Dataset excerpt
*****
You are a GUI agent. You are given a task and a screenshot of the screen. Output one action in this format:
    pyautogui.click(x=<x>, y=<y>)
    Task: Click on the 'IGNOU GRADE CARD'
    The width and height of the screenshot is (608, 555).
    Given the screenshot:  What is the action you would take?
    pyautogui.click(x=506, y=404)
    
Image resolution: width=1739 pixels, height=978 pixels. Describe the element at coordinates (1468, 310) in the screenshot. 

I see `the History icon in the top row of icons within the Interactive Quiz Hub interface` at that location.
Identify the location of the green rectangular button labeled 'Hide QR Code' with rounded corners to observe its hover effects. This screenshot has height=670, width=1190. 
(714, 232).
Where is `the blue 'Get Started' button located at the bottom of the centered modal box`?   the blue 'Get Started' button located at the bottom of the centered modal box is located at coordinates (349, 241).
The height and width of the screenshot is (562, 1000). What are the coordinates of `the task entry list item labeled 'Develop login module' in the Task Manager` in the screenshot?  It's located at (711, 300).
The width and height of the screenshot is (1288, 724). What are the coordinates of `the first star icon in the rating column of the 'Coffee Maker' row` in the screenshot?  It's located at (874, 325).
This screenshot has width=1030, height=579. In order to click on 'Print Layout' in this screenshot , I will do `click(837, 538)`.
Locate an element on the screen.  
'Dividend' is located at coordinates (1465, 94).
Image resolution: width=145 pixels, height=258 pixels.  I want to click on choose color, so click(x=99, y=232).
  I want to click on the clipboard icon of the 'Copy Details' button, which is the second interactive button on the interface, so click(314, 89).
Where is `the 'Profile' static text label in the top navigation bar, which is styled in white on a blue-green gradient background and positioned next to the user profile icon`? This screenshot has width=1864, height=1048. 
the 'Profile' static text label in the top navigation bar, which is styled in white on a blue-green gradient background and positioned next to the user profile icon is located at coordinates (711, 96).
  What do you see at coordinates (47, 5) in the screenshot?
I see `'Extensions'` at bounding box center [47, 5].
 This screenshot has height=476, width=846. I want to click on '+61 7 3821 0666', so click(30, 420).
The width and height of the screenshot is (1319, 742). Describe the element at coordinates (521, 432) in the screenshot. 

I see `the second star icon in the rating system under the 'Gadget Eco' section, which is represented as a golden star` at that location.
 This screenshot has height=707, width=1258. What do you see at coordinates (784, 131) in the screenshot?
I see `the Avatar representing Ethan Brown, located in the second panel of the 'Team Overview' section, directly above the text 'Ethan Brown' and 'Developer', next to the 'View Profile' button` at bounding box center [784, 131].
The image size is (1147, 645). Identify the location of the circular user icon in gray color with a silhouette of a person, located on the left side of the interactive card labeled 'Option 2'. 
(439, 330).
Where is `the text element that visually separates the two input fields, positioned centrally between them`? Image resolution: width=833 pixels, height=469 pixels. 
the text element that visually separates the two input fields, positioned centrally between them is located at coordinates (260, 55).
*****
Revise the data from the line with "The width and height of the screenshot is (1288, 724)." to the line with "I want to click on the", changing "Coffee Maker" to "Espresso Machine" and leaving everything else as it is.

# [Correct response]
The width and height of the screenshot is (1288, 724). What are the coordinates of `the first star icon in the rating column of the 'Espresso Machine' row` in the screenshot?  It's located at (874, 325).
This screenshot has width=1030, height=579. In order to click on 'Print Layout' in this screenshot , I will do `click(837, 538)`.
Locate an element on the screen.  
'Dividend' is located at coordinates (1465, 94).
Image resolution: width=145 pixels, height=258 pixels.  I want to click on choose color, so click(x=99, y=232).
  I want to click on the clipboard icon of the 'Copy Details' button, which is the second interactive button on the interface, so click(314, 89).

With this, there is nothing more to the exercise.